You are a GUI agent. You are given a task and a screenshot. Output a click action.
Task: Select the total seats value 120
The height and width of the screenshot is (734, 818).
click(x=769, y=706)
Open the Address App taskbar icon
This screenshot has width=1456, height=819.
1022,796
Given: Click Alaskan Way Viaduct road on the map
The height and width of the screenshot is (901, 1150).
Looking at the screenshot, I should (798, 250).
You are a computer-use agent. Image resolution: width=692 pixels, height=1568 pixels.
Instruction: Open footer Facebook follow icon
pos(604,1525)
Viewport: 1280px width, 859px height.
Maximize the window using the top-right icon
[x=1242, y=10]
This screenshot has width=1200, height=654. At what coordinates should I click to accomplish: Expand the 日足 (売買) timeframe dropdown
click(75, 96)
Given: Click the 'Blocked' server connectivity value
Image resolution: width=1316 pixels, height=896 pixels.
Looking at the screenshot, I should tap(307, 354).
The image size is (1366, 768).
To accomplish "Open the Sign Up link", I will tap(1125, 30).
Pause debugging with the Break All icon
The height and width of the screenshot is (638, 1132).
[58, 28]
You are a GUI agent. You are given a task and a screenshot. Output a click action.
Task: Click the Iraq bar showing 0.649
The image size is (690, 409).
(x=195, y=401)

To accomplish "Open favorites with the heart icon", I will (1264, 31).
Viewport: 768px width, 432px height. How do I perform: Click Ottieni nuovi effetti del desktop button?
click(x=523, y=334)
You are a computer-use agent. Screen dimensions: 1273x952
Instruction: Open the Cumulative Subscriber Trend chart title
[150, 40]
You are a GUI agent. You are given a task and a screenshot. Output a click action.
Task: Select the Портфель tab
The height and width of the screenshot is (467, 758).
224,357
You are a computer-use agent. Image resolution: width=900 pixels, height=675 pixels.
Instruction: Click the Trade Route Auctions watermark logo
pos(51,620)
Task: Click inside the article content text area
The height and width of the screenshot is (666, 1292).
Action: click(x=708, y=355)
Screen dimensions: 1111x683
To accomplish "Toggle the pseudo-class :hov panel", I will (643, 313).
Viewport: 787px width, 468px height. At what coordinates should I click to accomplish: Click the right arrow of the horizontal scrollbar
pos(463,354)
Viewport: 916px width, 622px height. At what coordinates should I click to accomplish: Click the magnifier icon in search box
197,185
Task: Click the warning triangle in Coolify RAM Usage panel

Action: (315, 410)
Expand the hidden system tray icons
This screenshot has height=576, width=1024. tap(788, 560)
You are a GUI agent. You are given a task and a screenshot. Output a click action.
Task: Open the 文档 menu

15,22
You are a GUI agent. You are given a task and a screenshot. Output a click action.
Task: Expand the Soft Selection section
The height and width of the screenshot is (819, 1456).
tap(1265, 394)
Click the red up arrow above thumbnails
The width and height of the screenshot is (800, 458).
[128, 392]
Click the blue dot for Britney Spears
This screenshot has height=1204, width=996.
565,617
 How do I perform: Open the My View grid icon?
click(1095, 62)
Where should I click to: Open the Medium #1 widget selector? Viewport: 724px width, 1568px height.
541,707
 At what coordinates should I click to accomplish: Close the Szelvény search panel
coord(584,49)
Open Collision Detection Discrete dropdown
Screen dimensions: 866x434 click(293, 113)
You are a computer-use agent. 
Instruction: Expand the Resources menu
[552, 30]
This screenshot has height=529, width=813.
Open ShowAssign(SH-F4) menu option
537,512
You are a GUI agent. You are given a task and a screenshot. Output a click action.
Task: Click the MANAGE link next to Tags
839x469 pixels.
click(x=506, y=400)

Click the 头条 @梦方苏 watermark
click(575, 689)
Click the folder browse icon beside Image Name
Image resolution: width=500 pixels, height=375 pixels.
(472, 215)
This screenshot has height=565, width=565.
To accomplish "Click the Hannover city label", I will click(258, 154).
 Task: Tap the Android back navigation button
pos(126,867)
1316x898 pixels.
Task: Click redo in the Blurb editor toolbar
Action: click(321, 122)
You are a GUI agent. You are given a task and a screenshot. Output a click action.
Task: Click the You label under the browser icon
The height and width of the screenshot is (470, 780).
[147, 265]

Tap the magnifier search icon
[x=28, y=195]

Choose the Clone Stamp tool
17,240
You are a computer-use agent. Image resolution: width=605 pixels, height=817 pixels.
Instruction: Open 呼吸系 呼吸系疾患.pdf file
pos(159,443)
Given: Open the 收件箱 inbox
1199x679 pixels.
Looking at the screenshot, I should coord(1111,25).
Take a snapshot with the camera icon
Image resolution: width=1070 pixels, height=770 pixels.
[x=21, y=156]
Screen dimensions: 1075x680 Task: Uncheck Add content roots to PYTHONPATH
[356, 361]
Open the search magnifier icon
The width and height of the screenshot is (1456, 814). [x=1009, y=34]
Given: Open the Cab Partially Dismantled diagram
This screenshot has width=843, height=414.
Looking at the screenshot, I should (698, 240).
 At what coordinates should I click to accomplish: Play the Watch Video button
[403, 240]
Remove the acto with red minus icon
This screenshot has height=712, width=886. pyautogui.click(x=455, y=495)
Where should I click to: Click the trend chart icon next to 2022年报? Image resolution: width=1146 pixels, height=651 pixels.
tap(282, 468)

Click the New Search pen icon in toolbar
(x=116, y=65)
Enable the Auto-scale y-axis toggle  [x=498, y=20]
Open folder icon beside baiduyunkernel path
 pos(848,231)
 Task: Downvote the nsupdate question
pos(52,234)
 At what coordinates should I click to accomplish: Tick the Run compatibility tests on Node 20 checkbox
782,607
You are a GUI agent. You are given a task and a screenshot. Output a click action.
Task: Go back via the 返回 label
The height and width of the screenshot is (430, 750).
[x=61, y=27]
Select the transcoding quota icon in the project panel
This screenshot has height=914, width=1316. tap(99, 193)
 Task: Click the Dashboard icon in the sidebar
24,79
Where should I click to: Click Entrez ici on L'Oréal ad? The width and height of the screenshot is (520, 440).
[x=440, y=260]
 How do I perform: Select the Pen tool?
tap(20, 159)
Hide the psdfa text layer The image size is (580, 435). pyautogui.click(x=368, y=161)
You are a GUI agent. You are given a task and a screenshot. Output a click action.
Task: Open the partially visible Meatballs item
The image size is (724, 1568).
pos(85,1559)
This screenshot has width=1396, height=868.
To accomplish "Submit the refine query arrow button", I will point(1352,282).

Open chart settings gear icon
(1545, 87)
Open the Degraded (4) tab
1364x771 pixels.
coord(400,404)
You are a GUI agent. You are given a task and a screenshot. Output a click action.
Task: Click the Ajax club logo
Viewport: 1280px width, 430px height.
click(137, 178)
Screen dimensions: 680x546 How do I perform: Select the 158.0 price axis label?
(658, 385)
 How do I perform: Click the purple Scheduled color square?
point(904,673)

☆ ☆ ☆ ☆ ☆

Can you update the items above so that each "GUI agent" reads "screen assistant", leaving everything else as it is?

Right answer
You are a screen assistant. You are given a task and a screenshot. Output a click action.
Task: Select the total seats value 120
The height and width of the screenshot is (734, 818).
click(x=769, y=706)
Open the Address App taskbar icon
This screenshot has width=1456, height=819.
1022,796
Given: Click Alaskan Way Viaduct road on the map
The height and width of the screenshot is (901, 1150).
Looking at the screenshot, I should (798, 250).
You are a computer-use agent. Image resolution: width=692 pixels, height=1568 pixels.
Instruction: Open footer Facebook follow icon
pos(604,1525)
Viewport: 1280px width, 859px height.
Maximize the window using the top-right icon
[x=1242, y=10]
This screenshot has width=1200, height=654. At what coordinates should I click to accomplish: Expand the 日足 (売買) timeframe dropdown
click(75, 96)
Given: Click the 'Blocked' server connectivity value
Image resolution: width=1316 pixels, height=896 pixels.
Looking at the screenshot, I should tap(307, 354).
The image size is (1366, 768).
To accomplish "Open the Sign Up link", I will tap(1125, 30).
Pause debugging with the Break All icon
The height and width of the screenshot is (638, 1132).
[58, 28]
You are a screen assistant. You are given a task and a screenshot. Output a click action.
Task: Click the Iraq bar showing 0.649
The image size is (690, 409).
(x=195, y=401)

To accomplish "Open favorites with the heart icon", I will (1264, 31).
Viewport: 768px width, 432px height. How do I perform: Click Ottieni nuovi effetti del desktop button?
click(x=523, y=334)
You are a computer-use agent. Screen dimensions: 1273x952
Instruction: Open the Cumulative Subscriber Trend chart title
[150, 40]
You are a screen assistant. You are given a task and a screenshot. Output a click action.
Task: Select the Портфель tab
The height and width of the screenshot is (467, 758).
224,357
You are a computer-use agent. Image resolution: width=900 pixels, height=675 pixels.
Instruction: Click the Trade Route Auctions watermark logo
pos(51,620)
Task: Click inside the article content text area
The height and width of the screenshot is (666, 1292).
Action: click(x=708, y=355)
Screen dimensions: 1111x683
To accomplish "Toggle the pseudo-class :hov panel", I will (643, 313).
Viewport: 787px width, 468px height. At what coordinates should I click to accomplish: Click the right arrow of the horizontal scrollbar
pos(463,354)
Viewport: 916px width, 622px height. At what coordinates should I click to accomplish: Click the magnifier icon in search box
197,185
Task: Click the warning triangle in Coolify RAM Usage panel

Action: (315, 410)
Expand the hidden system tray icons
This screenshot has height=576, width=1024. tap(788, 560)
You are a screen assistant. You are given a task and a screenshot. Output a click action.
Task: Open the 文档 menu

15,22
You are a screen assistant. You are given a task and a screenshot. Output a click action.
Task: Expand the Soft Selection section
The height and width of the screenshot is (819, 1456).
tap(1265, 394)
Click the red up arrow above thumbnails
The width and height of the screenshot is (800, 458).
[128, 392]
Click the blue dot for Britney Spears
This screenshot has height=1204, width=996.
565,617
 How do I perform: Open the My View grid icon?
click(1095, 62)
Where should I click to: Open the Medium #1 widget selector? Viewport: 724px width, 1568px height.
541,707
 At what coordinates should I click to accomplish: Close the Szelvény search panel
coord(584,49)
Open Collision Detection Discrete dropdown
Screen dimensions: 866x434 click(293, 113)
You are a computer-use agent. 
Instruction: Expand the Resources menu
[552, 30]
This screenshot has height=529, width=813.
Open ShowAssign(SH-F4) menu option
537,512
You are a screen assistant. You are given a task and a screenshot. Output a click action.
Task: Click the MANAGE link next to Tags
839x469 pixels.
click(x=506, y=400)

Click the 头条 @梦方苏 watermark
click(575, 689)
Click the folder browse icon beside Image Name
Image resolution: width=500 pixels, height=375 pixels.
(472, 215)
This screenshot has height=565, width=565.
To accomplish "Click the Hannover city label", I will click(258, 154).
 Task: Tap the Android back navigation button
pos(126,867)
1316x898 pixels.
Task: Click redo in the Blurb editor toolbar
Action: click(321, 122)
You are a screen assistant. You are given a task and a screenshot. Output a click action.
Task: Click the You label under the browser icon
The height and width of the screenshot is (470, 780).
[147, 265]

Tap the magnifier search icon
[x=28, y=195]

Choose the Clone Stamp tool
17,240
You are a computer-use agent. Image resolution: width=605 pixels, height=817 pixels.
Instruction: Open 呼吸系 呼吸系疾患.pdf file
pos(159,443)
Given: Open the 收件箱 inbox
1199x679 pixels.
Looking at the screenshot, I should coord(1111,25).
Take a snapshot with the camera icon
Image resolution: width=1070 pixels, height=770 pixels.
[x=21, y=156]
Screen dimensions: 1075x680 Task: Uncheck Add content roots to PYTHONPATH
[356, 361]
Open the search magnifier icon
The width and height of the screenshot is (1456, 814). [x=1009, y=34]
Given: Open the Cab Partially Dismantled diagram
This screenshot has width=843, height=414.
Looking at the screenshot, I should (698, 240).
 At what coordinates should I click to accomplish: Play the Watch Video button
[403, 240]
Remove the acto with red minus icon
This screenshot has height=712, width=886. pyautogui.click(x=455, y=495)
Where should I click to: Click the trend chart icon next to 2022年报? Image resolution: width=1146 pixels, height=651 pixels.
tap(282, 468)

Click the New Search pen icon in toolbar
(x=116, y=65)
Enable the Auto-scale y-axis toggle  [x=498, y=20]
Open folder icon beside baiduyunkernel path
 pos(848,231)
 Task: Downvote the nsupdate question
pos(52,234)
 At what coordinates should I click to accomplish: Tick the Run compatibility tests on Node 20 checkbox
782,607
You are a screen assistant. You are given a task and a screenshot. Output a click action.
Task: Go back via the 返回 label
The height and width of the screenshot is (430, 750).
[x=61, y=27]
Select the transcoding quota icon in the project panel
This screenshot has height=914, width=1316. tap(99, 193)
 Task: Click the Dashboard icon in the sidebar
24,79
Where should I click to: Click Entrez ici on L'Oréal ad? The width and height of the screenshot is (520, 440).
[x=440, y=260]
 How do I perform: Select the Pen tool?
tap(20, 159)
Hide the psdfa text layer The image size is (580, 435). pyautogui.click(x=368, y=161)
You are a screen assistant. You are given a task and a screenshot. Output a click action.
Task: Open the partially visible Meatballs item
The image size is (724, 1568).
pos(85,1559)
This screenshot has width=1396, height=868.
To accomplish "Submit the refine query arrow button", I will point(1352,282).

Open chart settings gear icon
(1545, 87)
Open the Degraded (4) tab
1364x771 pixels.
coord(400,404)
You are a screen assistant. You are given a task and a screenshot. Output a click action.
Task: Click the Ajax club logo
Viewport: 1280px width, 430px height.
click(137, 178)
Screen dimensions: 680x546 How do I perform: Select the 158.0 price axis label?
(658, 385)
 How do I perform: Click the purple Scheduled color square?
point(904,673)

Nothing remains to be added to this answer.